אבחון ואבחון: רטינובלסטומה
There are times that Ryder’s mom, Andrea, believes his adorable little shirt, “Born to be Wild,” perfectly describes Ryder’s energy level as a busy, bustling two year old! But all of us at KTG believe it should actually read “Born to be a Fighter,” … and what a fighter Ryder is!
Andrea discovered Ryder had Down Syndrome when she was pregnant. With this news, the family educated themselves on Down Syndrome and prepared for all of the health issues that could be associated with the condition. However, when Ryder was born, he had no additional issues and was sent home from the hospital with a healthy report.
At three months of age, Andrea started to notice a strange Glow in Ryder’s left eye when taking flash photos of him. At first she believed the glow was due to a glitch with her camera phone. However, once she purchased a new Nikon camera and still saw the Glow, she remembered a story she had seen several years before of a little girl whose eye was glowing.
Concerned, Andrea mentioned this recurring Glow to her pediatrician at Ryder’s four month well visit. Her pediatrician did a red eye reflex test in the office and discovered that Ryder had an abnormal reflex. She was sent to see a pediatric ophthalmologist the next day. Here she was informed that Ryder had a mass in his eye and she was sent to see a specialist where they were informed that Ryder had Retinoblastoma. After an exam under anesthesia the next day, they discovered that Ryder had a class C/D tumor without seeding. An MRI revealed that the cancer had not spread to his brain and was contained to the left eye.
Living in Scottsdale, they were admitted to Phoenix Children’s Hospital. Here they were advised to start systemic chemotherapy immediately to fight the cancer. However, when they were told that one of the side effects of systemic chemotherapy is an increased risk of developing leukemia, Andrea and her husband took pause. They were very concerned, as children born with Down Syndrome already have an increased risk of developing leukemia. They were given the weekend to research all of their options.

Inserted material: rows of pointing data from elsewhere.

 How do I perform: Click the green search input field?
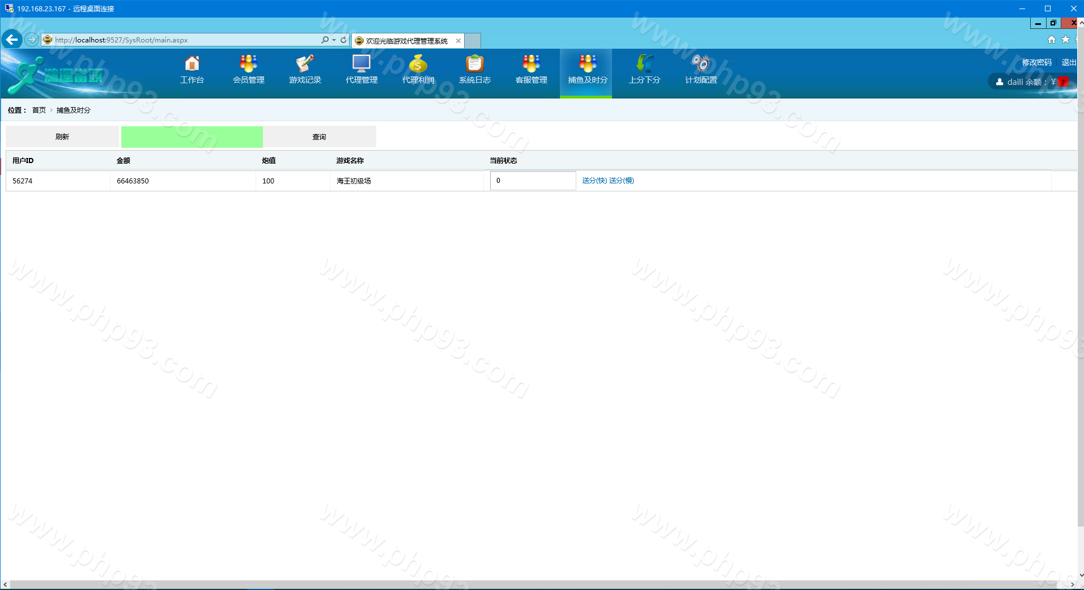tap(192, 137)
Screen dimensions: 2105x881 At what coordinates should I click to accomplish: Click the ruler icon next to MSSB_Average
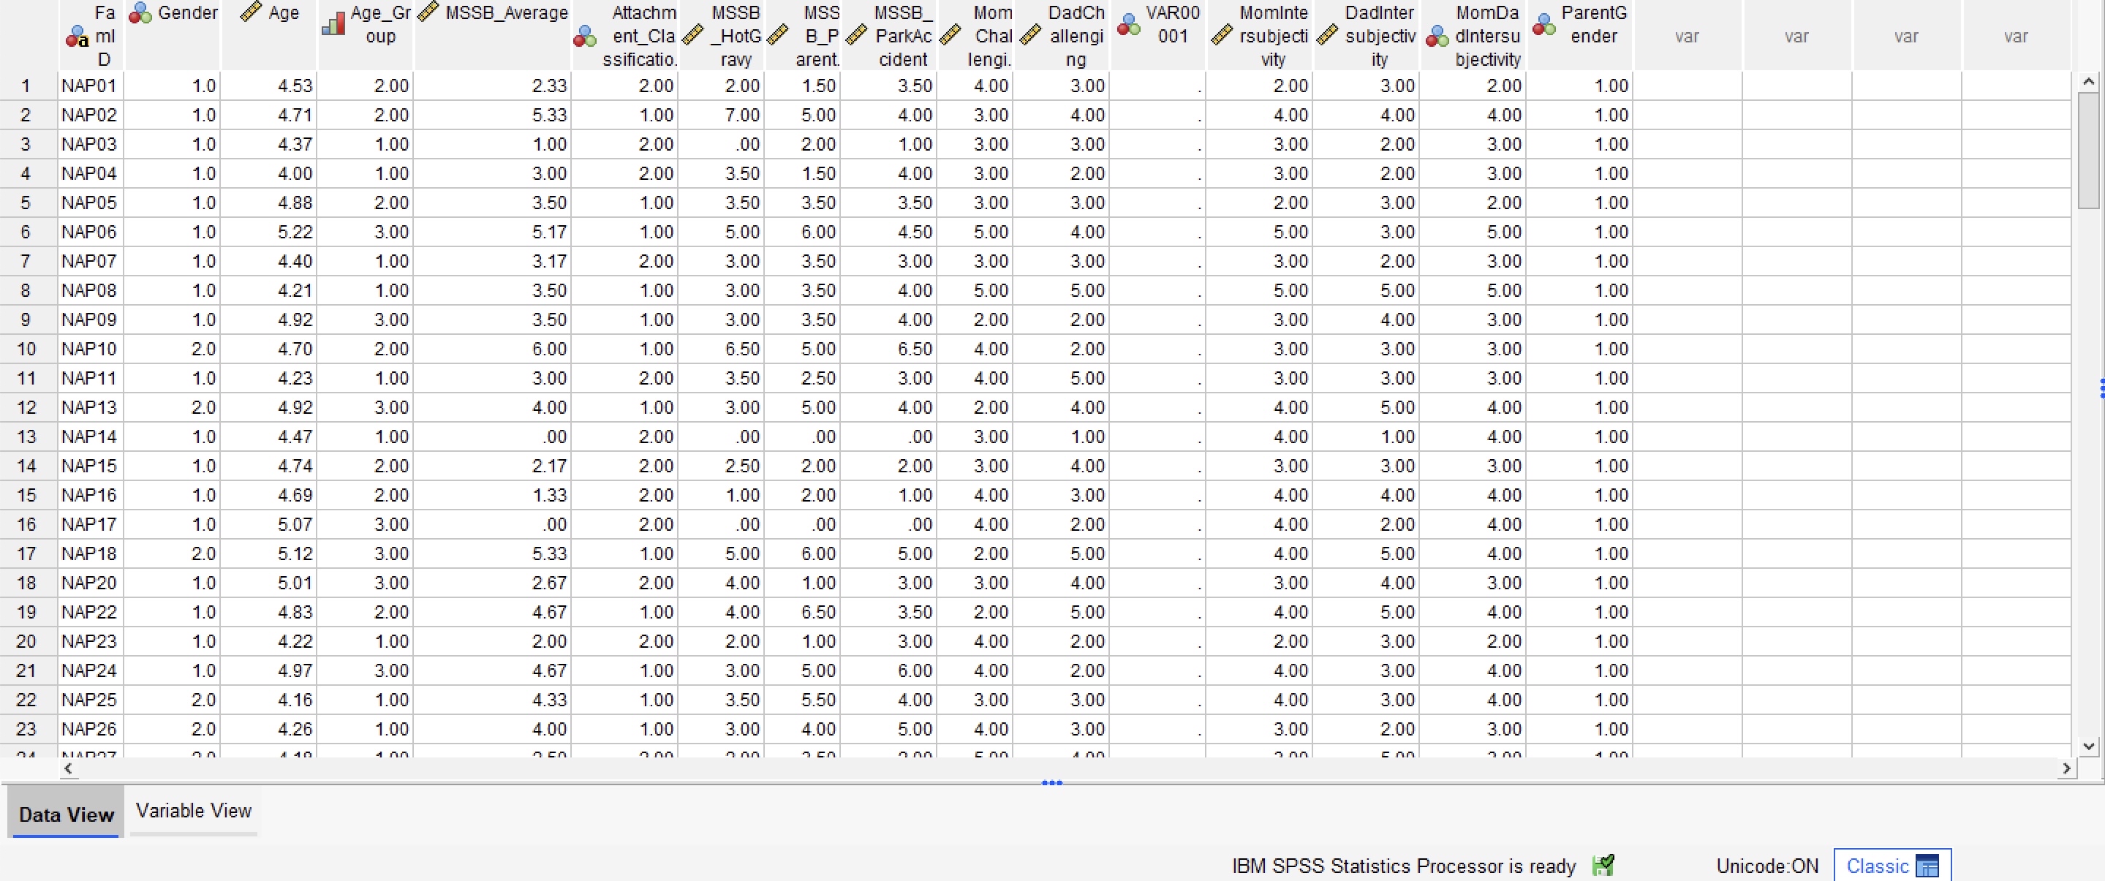click(x=428, y=12)
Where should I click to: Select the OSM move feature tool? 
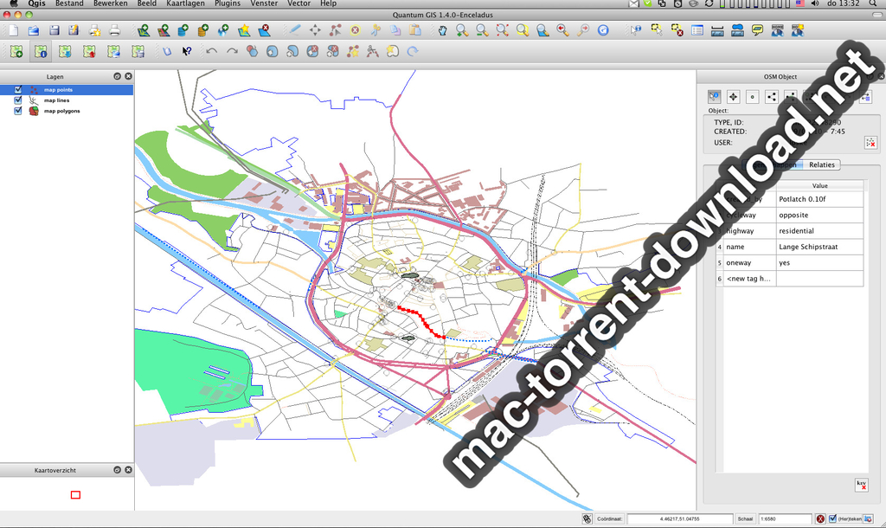[733, 97]
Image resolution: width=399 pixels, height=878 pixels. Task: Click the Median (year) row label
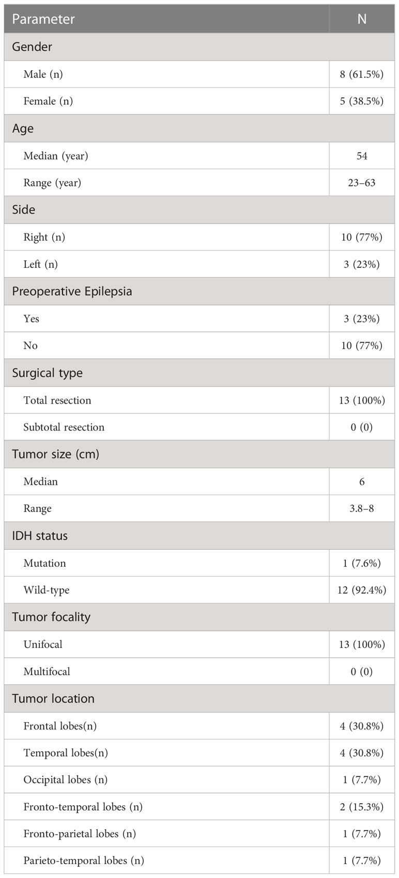(56, 156)
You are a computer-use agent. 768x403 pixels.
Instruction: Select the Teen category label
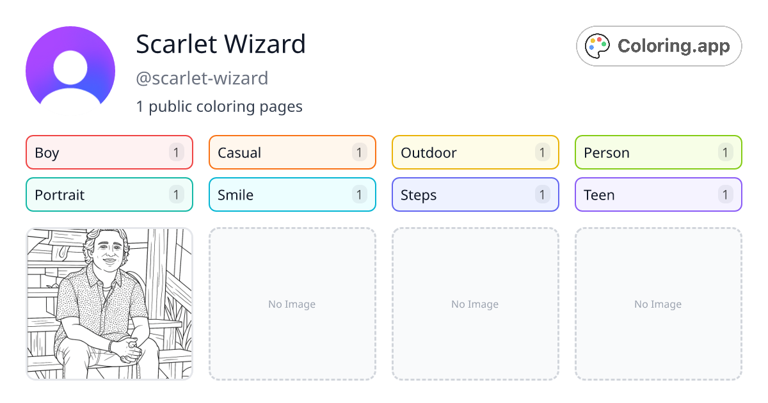tap(599, 194)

Andrea said it was frustrating as they could not find another child who has both Down Syndrome and Retinoblastoma. There was not a clear course of action to follow. During their research, they discovered that Sloan-Kettering Cancer Center in New York offered an alternative to systemic chemotherapy. They were treating many cases of RB with Intra Arterial Chemotherapy. With this type of treatment the chemotherapy travels directly to the tumor in the eye allowing the medication to go directly to the eye and not throughout the entire body. Both Andrea and her husband believed this was the best course of action and reached out to Sloan Kettering. They were accepted by Dr. Abramson, Chief of Ophthalmic Oncology.
The decision to treat Ryder with this form of chemotherapy proved to be a very good one. Ryder and Andrea traveled back and forth to New York for eight months while Ryder underwent two rounds of chemotherapy. After these treatments, his tumor was completely calcified and he was considered cancer-free! Dr. Abramson called it a rare miracle. Ryder was released back to the care of Phoenix Children’s Hospital, which has now also started to treat many RB patients with IAC.

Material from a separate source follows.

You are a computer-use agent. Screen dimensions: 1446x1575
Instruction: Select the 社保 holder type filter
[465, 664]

Ryder is now checked every twelve weeks to make sure there is no re-growth of the tumor. He also has an MRI every six months to further check that the cancer is contained.
He has very limited peripheral vision in his left eye, and this vision is not likely to improve. But this vision loss does not slow him down. Ryder has been doing great achieving many milestones. He is a super busy little guy who loves to chase his big brother and anything that has to do with Bubble Guppies. Ryder has been a fighter since he was just a few months old. Andrea and Joey are amazed by his resiliency and are looking forward to when his only fight is wrestling with his big brother.